A Character-Level Decoder without Explicit Segmentation for Neural Machine Translation
This addresses a fundamental limitation in machine translation systems by enabling character-level generation, which could improve handling of morphologically rich languages, though it is an incremental advancement over existing neural methods.
The paper tackles the problem of neural machine translation by proposing a character-level decoder without explicit segmentation, showing it outperforms subword-level decoders on four language pairs and achieves state-of-the-art or comparable results to non-neural systems.
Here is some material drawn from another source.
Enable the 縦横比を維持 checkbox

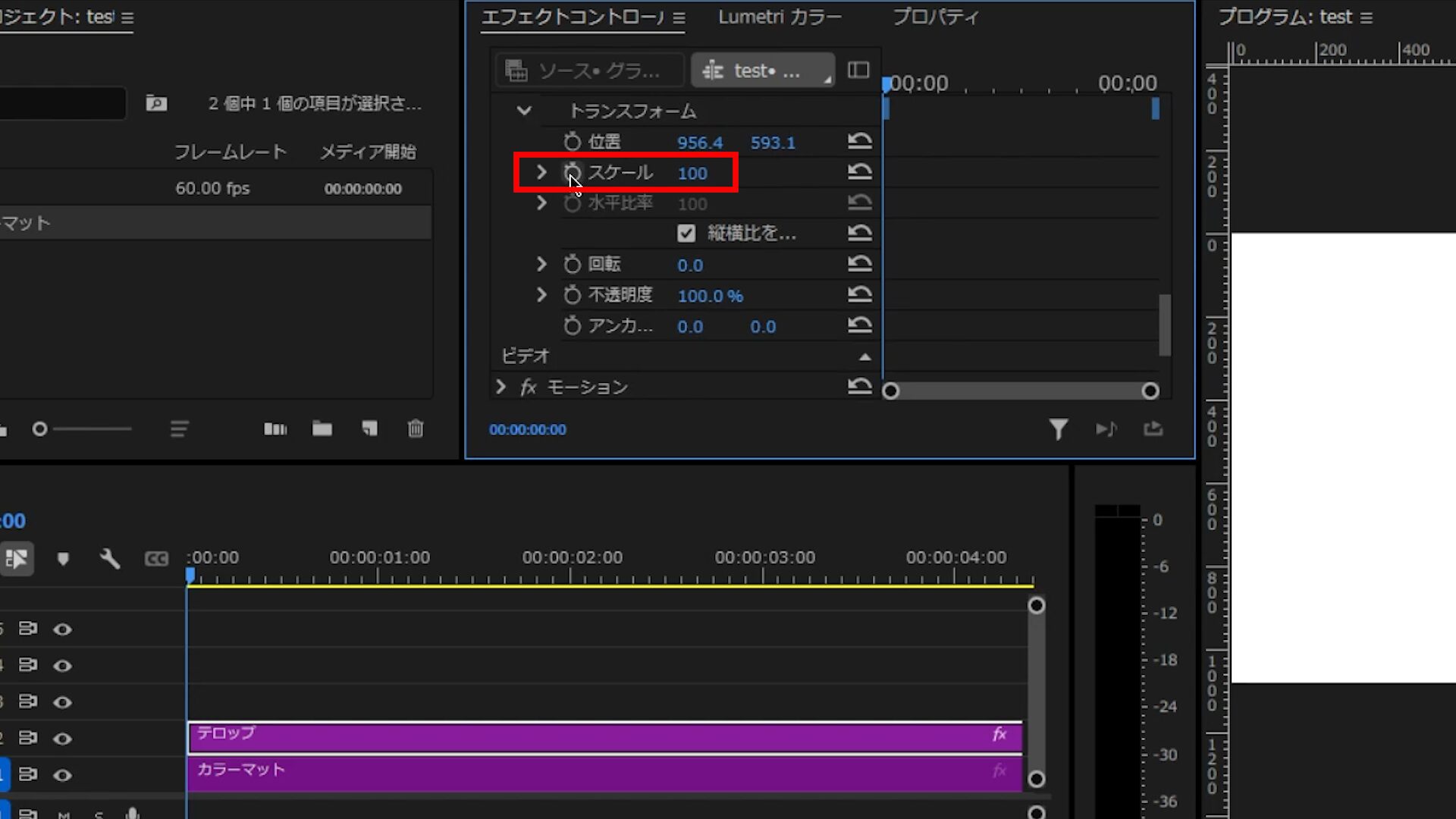[x=686, y=234]
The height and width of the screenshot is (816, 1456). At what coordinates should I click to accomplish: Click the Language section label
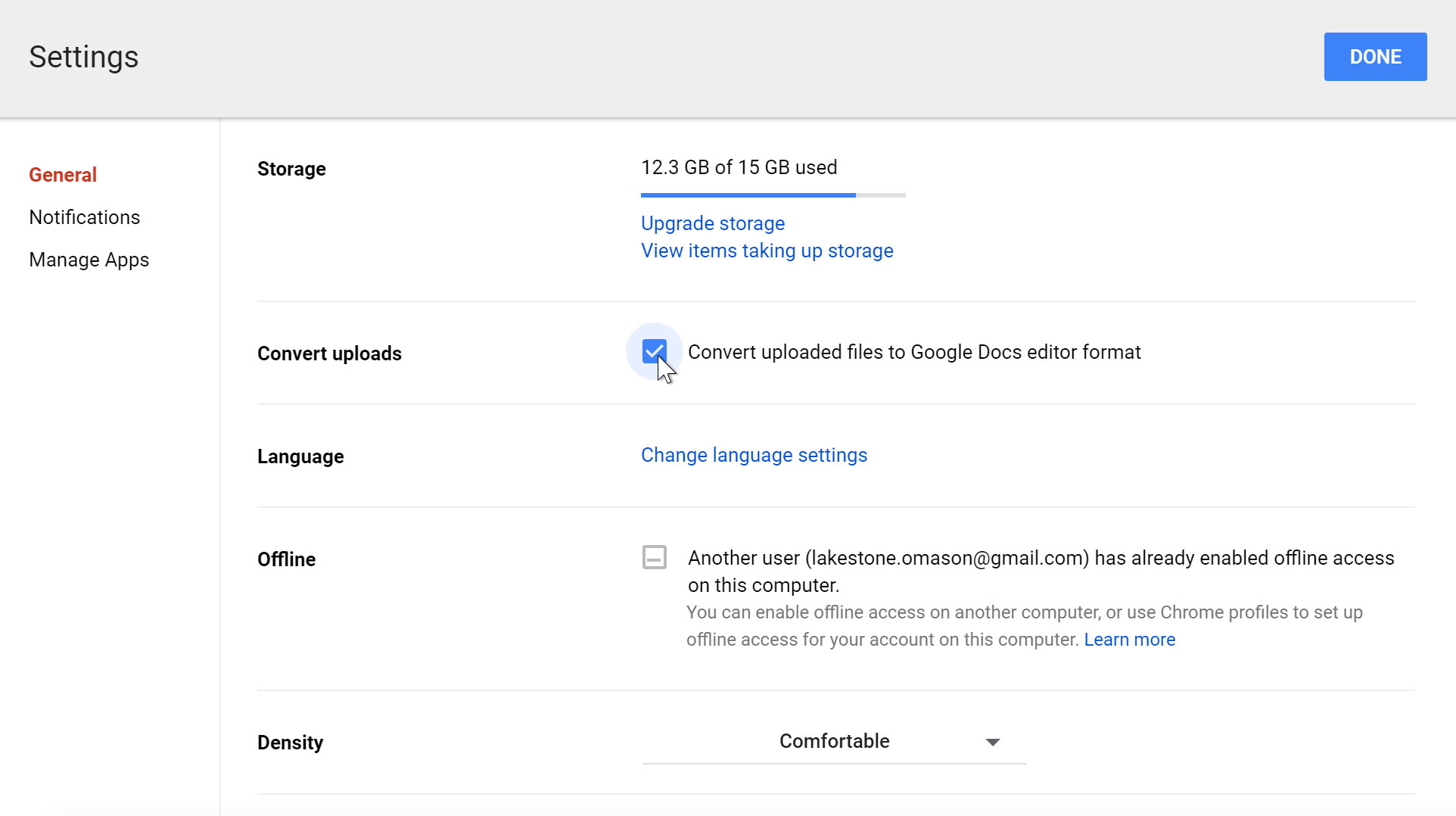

The existing machine translation systems, whether phrase-based or neural, have relied almost exclusively on word-level modelling with explicit segmentation. In this paper, we ask a fundamental question: can neural machine translation generate a character sequence without any explicit segmentation? To answer this question, we evaluate an attention-based encoder-decoder with a subword-level encoder and a character-level decoder on four language pairs--En-Cs, En-De, En-Ru and En-Fi-- using the parallel corpora from WMT'15. Our experiments show that the models with a character-level decoder outperform the ones with a subword-level decoder on all of the four language pairs. Furthermore, the ensembles of neural models with a character-level decoder outperform the state-of-the-art non-neural machine translation systems on En-Cs, En-De and En-Fi and perform comparably on En-Ru.